I am fascinated by the concept of ‘tipping point’ as it relates to the commitment to go heli skiing (for first timers), not in the collective sense of the market, but in the individual sense. In business speak, the tipping point normally refers to the moment when a product or service achieves mass adoption. For Facebook it was several years ago, for Groupon it’s more recent.  As an expert on heli skiing, I wish I was better at determining the individual tipping points of my clients sooner. It might allow me to better manage my time and disappointment. Here’s what I mean.
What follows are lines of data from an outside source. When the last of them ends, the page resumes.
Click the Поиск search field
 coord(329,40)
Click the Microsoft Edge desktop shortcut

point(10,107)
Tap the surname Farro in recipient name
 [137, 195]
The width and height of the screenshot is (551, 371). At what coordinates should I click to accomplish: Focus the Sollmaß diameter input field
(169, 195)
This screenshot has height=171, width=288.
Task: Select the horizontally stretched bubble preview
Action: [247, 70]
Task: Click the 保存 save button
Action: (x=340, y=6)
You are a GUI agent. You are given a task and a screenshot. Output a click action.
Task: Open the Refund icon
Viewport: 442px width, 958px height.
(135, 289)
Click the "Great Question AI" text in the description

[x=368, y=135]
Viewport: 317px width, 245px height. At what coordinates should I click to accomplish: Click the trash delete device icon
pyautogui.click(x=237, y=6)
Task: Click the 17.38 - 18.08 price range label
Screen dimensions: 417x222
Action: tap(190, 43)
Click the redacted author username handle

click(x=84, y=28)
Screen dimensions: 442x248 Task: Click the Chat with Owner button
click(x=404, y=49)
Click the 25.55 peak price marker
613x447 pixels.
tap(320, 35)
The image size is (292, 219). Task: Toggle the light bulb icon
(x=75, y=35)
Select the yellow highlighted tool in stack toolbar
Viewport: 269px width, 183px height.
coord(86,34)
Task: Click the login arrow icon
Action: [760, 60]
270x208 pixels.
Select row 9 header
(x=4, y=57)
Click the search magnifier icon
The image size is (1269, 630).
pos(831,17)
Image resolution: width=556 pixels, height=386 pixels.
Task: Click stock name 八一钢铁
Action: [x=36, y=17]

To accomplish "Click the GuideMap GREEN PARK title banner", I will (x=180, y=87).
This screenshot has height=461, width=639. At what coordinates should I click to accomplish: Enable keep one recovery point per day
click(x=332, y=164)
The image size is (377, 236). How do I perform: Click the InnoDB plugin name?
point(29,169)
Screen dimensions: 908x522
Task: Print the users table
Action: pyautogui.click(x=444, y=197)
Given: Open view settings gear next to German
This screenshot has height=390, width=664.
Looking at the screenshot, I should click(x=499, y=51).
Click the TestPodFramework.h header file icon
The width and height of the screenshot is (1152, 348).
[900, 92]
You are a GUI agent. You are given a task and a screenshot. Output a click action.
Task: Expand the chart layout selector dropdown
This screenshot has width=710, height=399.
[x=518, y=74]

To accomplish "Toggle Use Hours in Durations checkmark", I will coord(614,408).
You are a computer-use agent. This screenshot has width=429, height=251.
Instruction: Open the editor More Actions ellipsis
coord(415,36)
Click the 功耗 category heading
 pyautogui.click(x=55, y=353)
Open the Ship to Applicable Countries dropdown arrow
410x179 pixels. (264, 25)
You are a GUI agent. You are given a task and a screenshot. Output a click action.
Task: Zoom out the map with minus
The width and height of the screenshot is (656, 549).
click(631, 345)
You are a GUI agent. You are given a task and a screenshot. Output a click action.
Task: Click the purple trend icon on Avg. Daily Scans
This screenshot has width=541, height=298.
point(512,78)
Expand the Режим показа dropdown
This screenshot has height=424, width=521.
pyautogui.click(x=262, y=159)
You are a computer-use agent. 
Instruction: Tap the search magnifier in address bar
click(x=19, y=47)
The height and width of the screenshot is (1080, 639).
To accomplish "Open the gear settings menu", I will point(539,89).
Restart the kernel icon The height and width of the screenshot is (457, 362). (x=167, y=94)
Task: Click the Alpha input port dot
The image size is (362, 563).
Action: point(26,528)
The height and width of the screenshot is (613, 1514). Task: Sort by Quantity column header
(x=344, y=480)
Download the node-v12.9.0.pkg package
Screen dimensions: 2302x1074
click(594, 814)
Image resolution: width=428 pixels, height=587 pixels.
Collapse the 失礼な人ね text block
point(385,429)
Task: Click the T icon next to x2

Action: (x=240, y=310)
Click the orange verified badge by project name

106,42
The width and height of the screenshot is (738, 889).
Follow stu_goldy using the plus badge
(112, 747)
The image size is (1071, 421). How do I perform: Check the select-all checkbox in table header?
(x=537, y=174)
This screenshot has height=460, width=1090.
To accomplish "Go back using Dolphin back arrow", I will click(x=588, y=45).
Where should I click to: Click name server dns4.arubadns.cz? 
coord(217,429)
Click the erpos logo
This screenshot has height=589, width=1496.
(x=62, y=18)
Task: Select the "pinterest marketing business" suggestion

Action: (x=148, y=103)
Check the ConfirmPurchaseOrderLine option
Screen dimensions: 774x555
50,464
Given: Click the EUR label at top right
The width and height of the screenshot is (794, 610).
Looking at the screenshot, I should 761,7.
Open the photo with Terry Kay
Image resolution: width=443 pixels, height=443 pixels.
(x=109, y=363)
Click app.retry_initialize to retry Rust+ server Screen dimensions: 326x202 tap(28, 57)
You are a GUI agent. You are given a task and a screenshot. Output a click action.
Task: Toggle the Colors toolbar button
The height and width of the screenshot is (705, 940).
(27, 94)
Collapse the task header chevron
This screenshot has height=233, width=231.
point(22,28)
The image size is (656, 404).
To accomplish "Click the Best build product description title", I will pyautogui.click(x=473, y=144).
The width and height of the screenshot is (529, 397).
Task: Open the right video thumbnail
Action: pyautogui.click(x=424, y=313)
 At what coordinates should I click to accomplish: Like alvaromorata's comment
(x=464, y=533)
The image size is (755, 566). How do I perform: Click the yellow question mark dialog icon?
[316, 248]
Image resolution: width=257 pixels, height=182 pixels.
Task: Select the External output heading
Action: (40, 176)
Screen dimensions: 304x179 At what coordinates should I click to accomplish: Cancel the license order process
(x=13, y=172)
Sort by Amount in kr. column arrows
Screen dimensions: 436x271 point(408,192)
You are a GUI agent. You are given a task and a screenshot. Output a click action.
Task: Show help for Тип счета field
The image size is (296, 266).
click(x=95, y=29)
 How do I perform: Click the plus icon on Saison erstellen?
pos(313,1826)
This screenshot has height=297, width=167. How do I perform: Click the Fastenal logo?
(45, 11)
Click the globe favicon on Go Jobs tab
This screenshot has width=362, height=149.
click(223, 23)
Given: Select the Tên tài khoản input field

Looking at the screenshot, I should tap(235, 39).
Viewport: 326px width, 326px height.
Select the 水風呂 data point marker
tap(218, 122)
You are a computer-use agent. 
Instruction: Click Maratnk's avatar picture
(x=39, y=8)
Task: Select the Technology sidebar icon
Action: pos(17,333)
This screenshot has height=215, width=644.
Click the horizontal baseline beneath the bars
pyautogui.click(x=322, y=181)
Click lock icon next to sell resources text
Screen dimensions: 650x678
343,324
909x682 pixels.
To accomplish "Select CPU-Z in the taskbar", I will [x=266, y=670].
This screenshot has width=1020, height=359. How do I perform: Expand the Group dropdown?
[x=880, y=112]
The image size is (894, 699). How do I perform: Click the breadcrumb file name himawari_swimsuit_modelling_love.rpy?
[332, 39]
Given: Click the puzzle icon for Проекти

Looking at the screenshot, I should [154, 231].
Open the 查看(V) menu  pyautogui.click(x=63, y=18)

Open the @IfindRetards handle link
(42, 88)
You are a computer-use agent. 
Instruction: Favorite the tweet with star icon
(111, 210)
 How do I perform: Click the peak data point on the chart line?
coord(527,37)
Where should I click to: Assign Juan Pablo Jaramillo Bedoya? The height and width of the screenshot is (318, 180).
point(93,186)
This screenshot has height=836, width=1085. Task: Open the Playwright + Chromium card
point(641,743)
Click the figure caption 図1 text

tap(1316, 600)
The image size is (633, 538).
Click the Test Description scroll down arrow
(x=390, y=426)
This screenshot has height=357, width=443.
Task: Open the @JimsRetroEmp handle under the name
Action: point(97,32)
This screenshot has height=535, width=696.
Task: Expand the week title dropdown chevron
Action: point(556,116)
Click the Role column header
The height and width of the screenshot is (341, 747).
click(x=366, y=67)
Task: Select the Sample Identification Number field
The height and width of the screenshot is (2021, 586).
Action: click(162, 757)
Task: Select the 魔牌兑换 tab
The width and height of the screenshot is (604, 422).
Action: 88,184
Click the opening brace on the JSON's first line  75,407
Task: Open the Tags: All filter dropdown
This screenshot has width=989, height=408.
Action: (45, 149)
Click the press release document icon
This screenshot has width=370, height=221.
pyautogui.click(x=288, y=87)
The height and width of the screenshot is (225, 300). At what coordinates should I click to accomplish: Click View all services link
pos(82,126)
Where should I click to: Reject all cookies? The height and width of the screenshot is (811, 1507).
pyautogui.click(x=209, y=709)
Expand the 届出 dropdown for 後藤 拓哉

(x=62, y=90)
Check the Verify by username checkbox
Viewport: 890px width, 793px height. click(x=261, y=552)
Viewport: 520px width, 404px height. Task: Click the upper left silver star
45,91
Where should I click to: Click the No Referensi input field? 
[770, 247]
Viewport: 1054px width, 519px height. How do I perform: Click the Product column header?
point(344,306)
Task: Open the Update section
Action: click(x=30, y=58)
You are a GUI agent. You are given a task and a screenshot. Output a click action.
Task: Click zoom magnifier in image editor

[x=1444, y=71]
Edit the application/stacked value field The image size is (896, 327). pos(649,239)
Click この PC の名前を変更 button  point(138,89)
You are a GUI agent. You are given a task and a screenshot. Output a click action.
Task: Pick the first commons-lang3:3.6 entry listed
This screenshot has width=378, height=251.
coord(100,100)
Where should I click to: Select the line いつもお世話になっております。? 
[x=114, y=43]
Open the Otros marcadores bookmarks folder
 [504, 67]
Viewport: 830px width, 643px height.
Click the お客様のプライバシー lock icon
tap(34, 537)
Photo courtesy of Great Canadian Heliskiing
 

I received a phone call from a client yesterday who was planning a trip for 2012 for his group to Canada. After chatting for a few minutes about what he was looking for, I told him that it was good for him to be planning now this far in advance, and getting the buy in for the options from the whole group. To my surprise, he told me that he’s actually been planning this for a couple of years already and they are now ready to book. I naturally wondered what’s changed between now and the previous two years that he’s been looking into it? He told me that although he had been looking into it himself on the web, he was perplexed because of the complexity and enormity of the options and just the lack of simple knowledge about options which matters for such an important and large purchase. He confessed that he’d finally decided to use a ‘broker’ since he realized that this minimizes his risk and that it’s much easier to consult with someone who knows the score than guess from internet surfing and direct enquiries with venues which are prone to bias. I confirmed to him that since it costs him nothing to use us, and we offer so much choice, why wouldn’t he? He concurred and within a short conversation, (i.e. compared to two years of his investigations) we had pinpointed a couple of suitable options for his group and budget along with extra, important info from our first hand experience such as access, flights, and pre ski options.

In contrast, I received a call from another client who was pretty adamant he was going to book a trip for himself this season as a single traveler (I sensed he might have had some family troubles recently since the emphasis was on him being solo). So as I always do, I took his particular requirements into consideration, invested considerable time with him, followed up as necessary with the operator parties, answered all of his objection questions, such that his perfect trip was now presented to him. Then I called him to progress the booking, and he was rather nervous and told me that ‘He couldn’t get the time off work now’, clearly something we couldn’t help him with. Of course, even if I could know he wasn’t really ‘committed’, I would still help him as much as I could, because what I now realized, was that whether it was true or not, I guess he just hadn’t reached his personal tipping point to commit to the amazing experience that heli skiing is.

The thing that confuses me the most of all of this, is that there is considerable witness and evidence from people who do heli ski that it’s either ‘the best day of their life’ or ‘the best thing they have ever done’, so I just can’t help but wonder why so many people’s tipping points seem so high and take so long to reach.